Brief 1.
List the three heading lines that come before the update date in the Harvard Library statement on harmful language.

Extract provided.
──────
Harmful Language in Library Collections

A statement from Harvard Library

Harmful Language in Archival Description

Updated January 14, 2021

Harvard libraries hold vast archival collections, and strive to make them discoverable and accessible to users throughout the world. In doing so, archivists provide context for collections and description of their contents in catalog records and finding aids. We know that archival description, and the entire archival endeavor, from appraisal to access, is not neutral. Nor are we, libraries and library staff, as stewards. Creation of archival description is a biased act, whether intentional or not. 

Harvard Library finding aids and other archival description may include language that is harmful or offensive. We are committed to investigating and remediating past and current oppressive practices in archival description and have created guiding principles for inclusive and conscious description across Harvard. Individual libraries can use these to guide local descriptive practice and inform remediation work.

Some of our records may contain language created decades ago. It is common practice within the field to re-use description from the creator of the materials. While in some instances this allows communities and individuals to represent their materials in their own words, unexamined use of this practice may mean that racist or other offensive terminologies appear in our description. We also use national standardized terms in our work that can be outdated and harmful.

We acknowledge that language and identities are fluid, changing over time, and thus we know this is a continuous process, both in our own learning and the outputs of that learning. Your feedback is an important part of this process.
──────
Records for this exercise.
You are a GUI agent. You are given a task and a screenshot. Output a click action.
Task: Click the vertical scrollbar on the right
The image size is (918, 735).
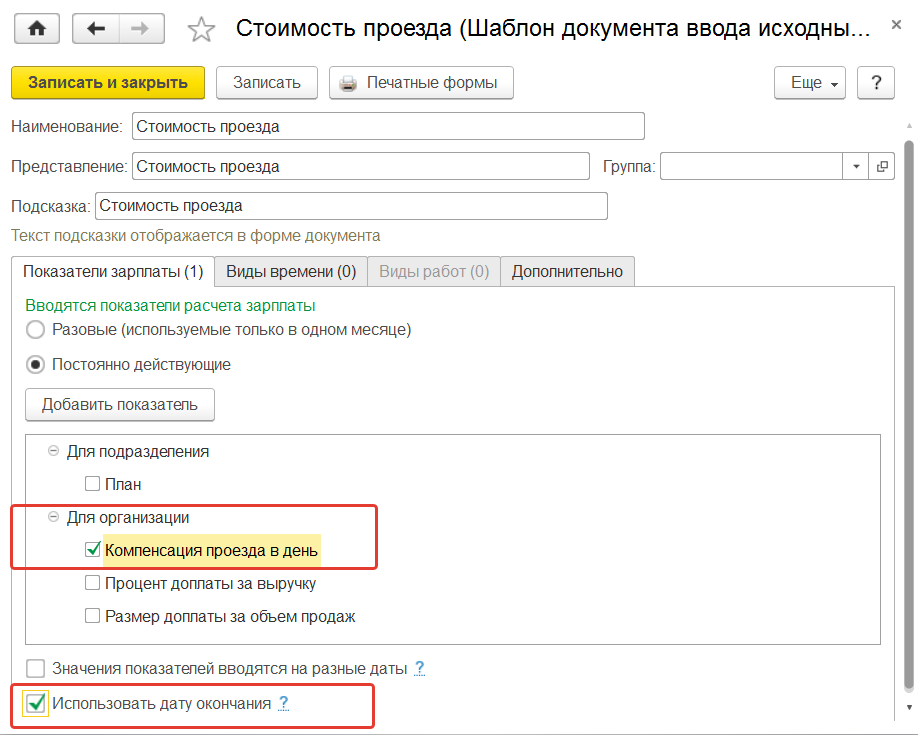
──────
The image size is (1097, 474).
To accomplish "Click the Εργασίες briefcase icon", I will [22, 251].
──────
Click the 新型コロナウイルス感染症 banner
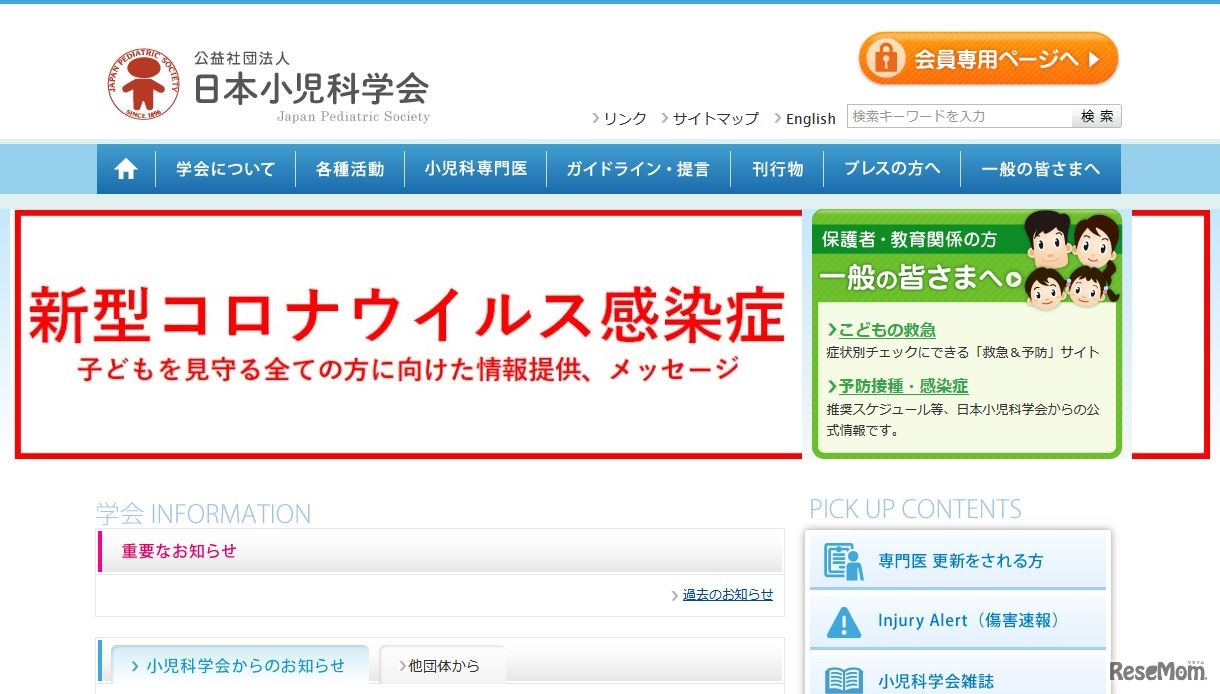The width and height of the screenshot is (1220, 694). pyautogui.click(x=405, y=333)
──────
Brief 2.
Edit the stretch of the listing from the line containing "The image size is (1097, 474)." through the line containing "will [22, 251].", and give only those lines with "briefcase" replaced by "folder" and nothing else changed.

Answer 1.
Harmful Language in Library Collections
A statement from Harvard Library
Harmful Language in Archival Description

Answer 2.
The image size is (1097, 474).
To accomplish "Click the Εργασίες folder icon", I will [22, 251].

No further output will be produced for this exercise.